PROVIDED DATA:
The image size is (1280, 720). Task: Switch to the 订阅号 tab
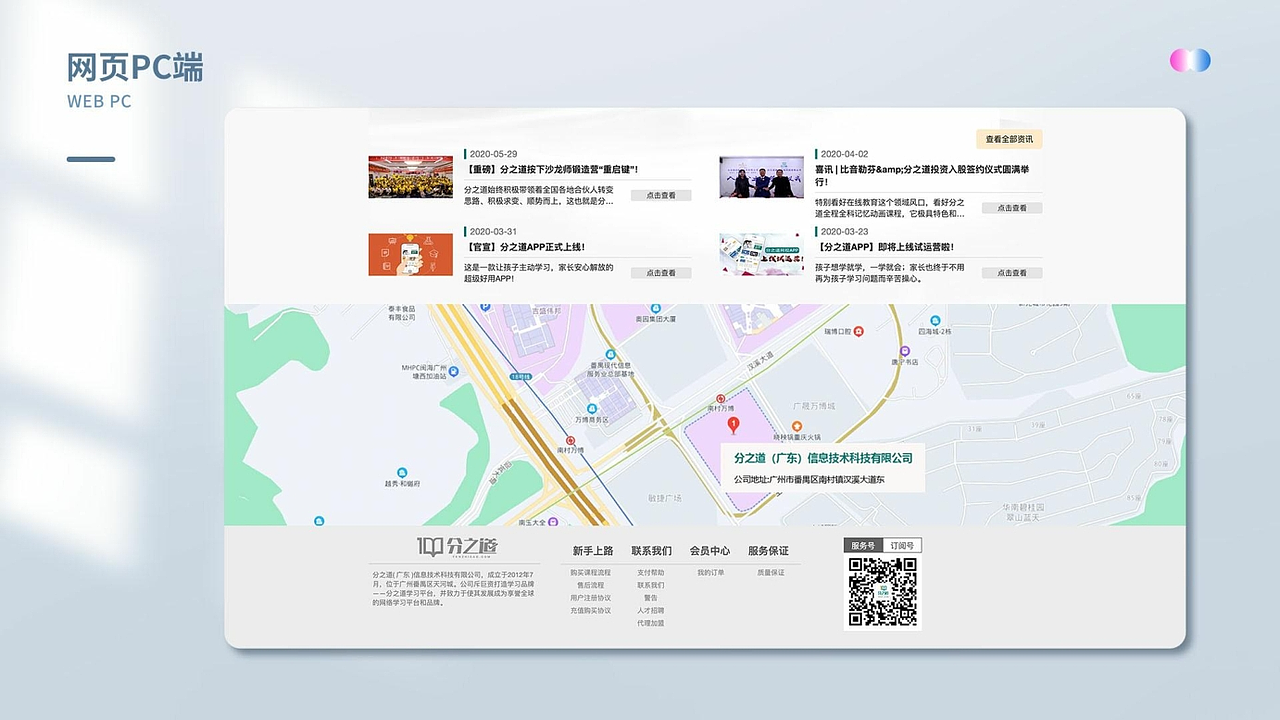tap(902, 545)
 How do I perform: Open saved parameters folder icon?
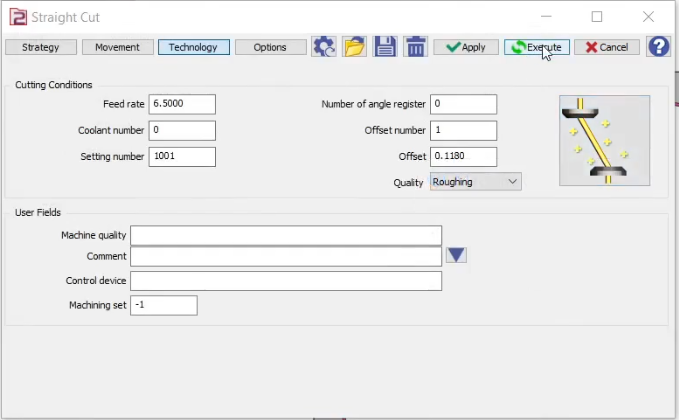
--
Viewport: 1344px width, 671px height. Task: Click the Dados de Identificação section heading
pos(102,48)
...
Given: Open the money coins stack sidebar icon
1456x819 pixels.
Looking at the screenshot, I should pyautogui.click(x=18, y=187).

WORK INSTRUCTION: Above are the records. Copy word for word only their lines from the one holding "The image size" through the one holding "How do I perform: Open", both included, and skip the images.

RESPONSE:
The image size is (1280, 720). Task: Switch to the 订阅号 tab
tap(902, 545)
 How do I perform: Open saved parameters folder icon?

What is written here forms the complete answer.